Akiva Kleinerman on behalf of all co-authors.

PLOS ONE Editor’s Comments

● Address the issue of non-compliance with PLOS data availability policy (in particular, the authors must provide compelling reasons if the data is not shared publicly; the point of contact for requesting the data is not stated and should not be the authors, see FAQs at the address above).

Response: We apologize for this oversight when submitting originally; the correct data availability statement and the sources of data, and how to request them from their owners, is now updated.

● Revise the language to improve the flow and readability of the manuscript.

Response: This has been done. We revised the language carefully and made changes in order to improve the readability of the manuscript.

● Clarify whether the GitHub repository with the code is meant to be released upon acceptance or kept private.

Response: The GitHub repository was meant to be public; it was an error that it was not. It is now public, our apologies. The link for the public repository is: https://github.com/Aifred-Health/DPNN_Experiment

● Provide sufficient details to reproduce the results (ideally also releasing the source code publicly; in any case the paper should contain enough information to understand the methods even without looking at the code).
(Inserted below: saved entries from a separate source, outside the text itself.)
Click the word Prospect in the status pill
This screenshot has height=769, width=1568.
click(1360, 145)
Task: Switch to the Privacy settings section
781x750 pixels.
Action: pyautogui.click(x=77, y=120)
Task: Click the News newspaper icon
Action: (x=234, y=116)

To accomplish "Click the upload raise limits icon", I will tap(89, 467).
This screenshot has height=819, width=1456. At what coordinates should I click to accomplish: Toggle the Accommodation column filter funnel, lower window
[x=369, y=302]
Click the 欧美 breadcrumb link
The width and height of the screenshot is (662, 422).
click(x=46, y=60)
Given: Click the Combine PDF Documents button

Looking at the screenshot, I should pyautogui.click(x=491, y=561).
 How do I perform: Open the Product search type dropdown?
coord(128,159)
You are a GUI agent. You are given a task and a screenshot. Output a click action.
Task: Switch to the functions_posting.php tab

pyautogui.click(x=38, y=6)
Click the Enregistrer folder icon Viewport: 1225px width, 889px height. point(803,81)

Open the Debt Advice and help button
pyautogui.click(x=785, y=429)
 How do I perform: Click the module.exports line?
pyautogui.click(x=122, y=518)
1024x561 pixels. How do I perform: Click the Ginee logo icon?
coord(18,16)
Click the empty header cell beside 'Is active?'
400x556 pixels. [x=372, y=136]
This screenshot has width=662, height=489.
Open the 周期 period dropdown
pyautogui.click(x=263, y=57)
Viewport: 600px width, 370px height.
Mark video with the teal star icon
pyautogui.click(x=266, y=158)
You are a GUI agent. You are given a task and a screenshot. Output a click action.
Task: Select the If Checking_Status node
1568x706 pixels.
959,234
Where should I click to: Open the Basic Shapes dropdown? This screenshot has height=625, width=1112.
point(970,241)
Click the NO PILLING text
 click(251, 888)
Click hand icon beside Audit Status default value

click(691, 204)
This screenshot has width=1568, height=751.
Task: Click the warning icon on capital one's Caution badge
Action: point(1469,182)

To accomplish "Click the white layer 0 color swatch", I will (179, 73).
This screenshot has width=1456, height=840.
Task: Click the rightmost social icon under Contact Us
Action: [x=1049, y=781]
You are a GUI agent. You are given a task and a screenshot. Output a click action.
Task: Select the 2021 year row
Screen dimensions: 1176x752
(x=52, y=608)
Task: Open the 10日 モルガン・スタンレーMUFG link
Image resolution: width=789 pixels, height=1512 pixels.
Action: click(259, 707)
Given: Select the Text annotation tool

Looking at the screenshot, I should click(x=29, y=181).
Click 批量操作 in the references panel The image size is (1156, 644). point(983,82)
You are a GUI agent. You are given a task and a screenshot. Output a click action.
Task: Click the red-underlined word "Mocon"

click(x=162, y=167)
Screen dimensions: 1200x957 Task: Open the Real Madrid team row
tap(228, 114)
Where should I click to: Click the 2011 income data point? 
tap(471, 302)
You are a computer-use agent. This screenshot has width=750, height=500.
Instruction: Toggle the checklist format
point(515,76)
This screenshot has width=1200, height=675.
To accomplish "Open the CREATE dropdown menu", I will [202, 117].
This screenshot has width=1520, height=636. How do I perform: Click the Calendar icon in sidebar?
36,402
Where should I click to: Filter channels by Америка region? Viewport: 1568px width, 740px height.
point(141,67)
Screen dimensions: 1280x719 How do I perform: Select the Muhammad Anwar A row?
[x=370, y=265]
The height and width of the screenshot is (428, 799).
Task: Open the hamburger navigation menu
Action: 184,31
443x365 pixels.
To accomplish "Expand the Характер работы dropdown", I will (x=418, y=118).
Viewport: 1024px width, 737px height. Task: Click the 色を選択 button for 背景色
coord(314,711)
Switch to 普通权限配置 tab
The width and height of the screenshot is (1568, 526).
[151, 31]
Response: We have provided this information as part of responses to reviewer comments.

● Improve the statistical analysis of the results, as suggested by the reviewers (3 and 4 in particular).

Response: Thank you. This has been thoroughly done as per our response to reviewers.

The Reviewers’ Comments

Reviewer #1:

Comment: The full meaning of KMNN is missing on page 6.

Response: We thank the reviewer for this comment. We agree that the definition of KMNN at page 6 should be better explained, we added more details in the text.

Comment: section 4 line 4 "to" was repeated

Response: Fixed, thanks.

Comment: the equations from page 7 should be label for easy understanding

Response: added, thanks.

Comment: How do you intend to obtain an optimal value of k for the K-Means clustering and the KNN?

Response: We ran the model with all possible k values between 2 and 9 and found that KMNN performed best with six clusters, we presented the results in Appendix F.

Comment: page 11 under section 5.1 line 14 "mesure" wrong spelling

Response: Fixed, thanks.

Comment: List the hyperparameters used in this study with reasons

Response: We obtained the hyper-parameters by an automated process that searched various combinations of parameters and found the combination that yielded the best results. This is now better clarified in the revised text.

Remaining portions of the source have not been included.